Etre le roi de la négo
Une entreprise peut décider de racheter ses actions afin d’être en bonne position pour prendre le contrôle d’une entreprise extérieure. Parfois, l’acquisition d’une société se négocie et se paie en titres. C’est ce qu’on appelle une offre publique d’échange (OPE). Avoir un maximum de titres permet à l’entreprise en chasse d’être en bonne position dans la négociation avec sa cible.
Contrôler ou flatter l’actionnaire
Racheter ses titres est une manière de reprendre la main sur son capital lorsque celui-ci s’est trouvé dilué à la suite d’un plan de participation ou d’un programme de stock-options. C’est aussi une technique utilisée pour flatter et motiver les actionnaires. Dans ce cas, les titres rachetés ne sont pas annulés mais gracieusement distribués aux actionnaires par une opération d’attribution d’actions gratuites.

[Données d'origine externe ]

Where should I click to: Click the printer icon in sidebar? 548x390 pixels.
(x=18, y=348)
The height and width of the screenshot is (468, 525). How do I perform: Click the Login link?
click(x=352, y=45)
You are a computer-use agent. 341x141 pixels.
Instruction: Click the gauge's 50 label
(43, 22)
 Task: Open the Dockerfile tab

Avoir le marché à la bonne…
En règle générale, le rachat d’actions est bien vu par le marché : il permet de valoriser le cours boursier de la société. Après un rachat, le nombre de titres en circulation sur le marché baisse et le bénéfice net par action - BPA dans le jargon boursier - augmente mécaniquement. Cet indicateur est pris en compte par les analystes dans leur évaluation des performances financières de la société. Pas étonnant donc que le rachat d’actions soit souvent pratiqué par une entreprise lorsque le cours de son action est au plus bas, dans le but de reconquérir le cœur des investisseurs.
…ou pas
Seulement, le marché ne voit pas toujours d’un œil bienveillant le rachat de titres. Quand une entreprise utilise son excédent de trésorerie - c’est-à-dire son argent disponible - pour racheter ses titres, elle investit moins. Un choix qui peut effrayer les investisseurs pour qui la croissance dépend de l’investissement.